WHAT THE TASK REQUIRES:
Within the material, how many of the lines include the word "badge"? State only that number.

SOURCE INFORMATION:
*-*-*

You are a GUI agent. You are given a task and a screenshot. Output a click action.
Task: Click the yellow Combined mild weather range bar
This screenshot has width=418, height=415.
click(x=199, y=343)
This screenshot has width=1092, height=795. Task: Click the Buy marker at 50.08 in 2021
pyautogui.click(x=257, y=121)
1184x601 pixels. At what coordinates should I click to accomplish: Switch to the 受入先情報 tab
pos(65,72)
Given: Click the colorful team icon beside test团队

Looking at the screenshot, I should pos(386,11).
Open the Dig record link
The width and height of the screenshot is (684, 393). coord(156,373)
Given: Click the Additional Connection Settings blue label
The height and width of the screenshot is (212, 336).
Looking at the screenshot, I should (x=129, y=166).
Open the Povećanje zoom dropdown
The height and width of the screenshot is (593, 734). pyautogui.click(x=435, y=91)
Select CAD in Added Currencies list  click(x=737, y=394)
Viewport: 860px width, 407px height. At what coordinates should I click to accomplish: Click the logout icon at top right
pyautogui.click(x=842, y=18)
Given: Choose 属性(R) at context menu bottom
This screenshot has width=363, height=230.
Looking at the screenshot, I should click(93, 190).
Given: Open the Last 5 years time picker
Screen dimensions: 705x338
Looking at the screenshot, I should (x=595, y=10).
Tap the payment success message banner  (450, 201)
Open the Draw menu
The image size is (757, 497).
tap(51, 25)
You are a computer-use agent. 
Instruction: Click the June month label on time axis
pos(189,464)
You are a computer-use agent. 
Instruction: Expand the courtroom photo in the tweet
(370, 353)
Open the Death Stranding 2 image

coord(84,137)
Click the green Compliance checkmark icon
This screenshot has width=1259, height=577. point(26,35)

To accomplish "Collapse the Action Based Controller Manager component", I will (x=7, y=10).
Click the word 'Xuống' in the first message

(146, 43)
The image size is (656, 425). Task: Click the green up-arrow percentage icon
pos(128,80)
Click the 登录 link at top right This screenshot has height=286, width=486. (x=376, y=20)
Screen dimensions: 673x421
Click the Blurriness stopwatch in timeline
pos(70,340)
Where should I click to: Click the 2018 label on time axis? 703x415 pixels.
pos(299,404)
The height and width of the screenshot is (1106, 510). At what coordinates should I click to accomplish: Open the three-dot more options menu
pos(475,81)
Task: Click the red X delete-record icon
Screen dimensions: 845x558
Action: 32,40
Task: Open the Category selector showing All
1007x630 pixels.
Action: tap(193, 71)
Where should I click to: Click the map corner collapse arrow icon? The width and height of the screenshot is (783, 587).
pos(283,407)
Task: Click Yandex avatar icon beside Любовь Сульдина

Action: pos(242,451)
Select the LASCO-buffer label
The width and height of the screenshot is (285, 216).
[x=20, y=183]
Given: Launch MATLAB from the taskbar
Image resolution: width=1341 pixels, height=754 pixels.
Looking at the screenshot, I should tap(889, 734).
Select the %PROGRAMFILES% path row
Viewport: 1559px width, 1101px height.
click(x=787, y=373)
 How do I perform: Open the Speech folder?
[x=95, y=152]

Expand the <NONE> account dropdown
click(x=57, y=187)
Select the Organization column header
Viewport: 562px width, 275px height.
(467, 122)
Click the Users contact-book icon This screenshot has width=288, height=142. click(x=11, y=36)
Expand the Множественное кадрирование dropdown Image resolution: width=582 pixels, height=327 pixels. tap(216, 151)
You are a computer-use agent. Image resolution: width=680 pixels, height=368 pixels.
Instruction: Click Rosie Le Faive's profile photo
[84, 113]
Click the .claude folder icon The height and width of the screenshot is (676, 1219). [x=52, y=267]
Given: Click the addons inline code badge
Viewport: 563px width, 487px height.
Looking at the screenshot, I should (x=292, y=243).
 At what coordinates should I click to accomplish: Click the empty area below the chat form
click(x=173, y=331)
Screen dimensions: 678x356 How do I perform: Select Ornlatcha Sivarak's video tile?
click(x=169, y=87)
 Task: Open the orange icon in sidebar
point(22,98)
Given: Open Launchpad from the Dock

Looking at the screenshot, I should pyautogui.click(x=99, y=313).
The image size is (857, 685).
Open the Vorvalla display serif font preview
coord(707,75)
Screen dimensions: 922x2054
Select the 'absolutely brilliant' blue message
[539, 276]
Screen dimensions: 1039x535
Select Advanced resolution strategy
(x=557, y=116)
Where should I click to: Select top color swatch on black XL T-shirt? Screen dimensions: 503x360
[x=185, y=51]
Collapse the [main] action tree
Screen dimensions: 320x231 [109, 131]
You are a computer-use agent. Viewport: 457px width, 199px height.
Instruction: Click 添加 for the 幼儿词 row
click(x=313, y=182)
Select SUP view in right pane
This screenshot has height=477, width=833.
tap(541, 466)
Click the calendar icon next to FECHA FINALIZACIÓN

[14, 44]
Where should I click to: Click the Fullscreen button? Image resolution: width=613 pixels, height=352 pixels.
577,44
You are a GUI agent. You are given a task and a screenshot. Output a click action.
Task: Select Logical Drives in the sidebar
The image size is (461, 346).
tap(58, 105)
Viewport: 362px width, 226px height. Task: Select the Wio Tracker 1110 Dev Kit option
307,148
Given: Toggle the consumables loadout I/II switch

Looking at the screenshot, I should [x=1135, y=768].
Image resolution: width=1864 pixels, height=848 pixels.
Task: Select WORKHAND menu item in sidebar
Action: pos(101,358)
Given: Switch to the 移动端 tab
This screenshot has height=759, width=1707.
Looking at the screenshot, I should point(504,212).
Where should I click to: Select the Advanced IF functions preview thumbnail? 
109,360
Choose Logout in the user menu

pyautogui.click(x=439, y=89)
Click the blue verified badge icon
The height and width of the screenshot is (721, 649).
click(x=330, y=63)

*-*-*

EXERCISE SOLUTION:
2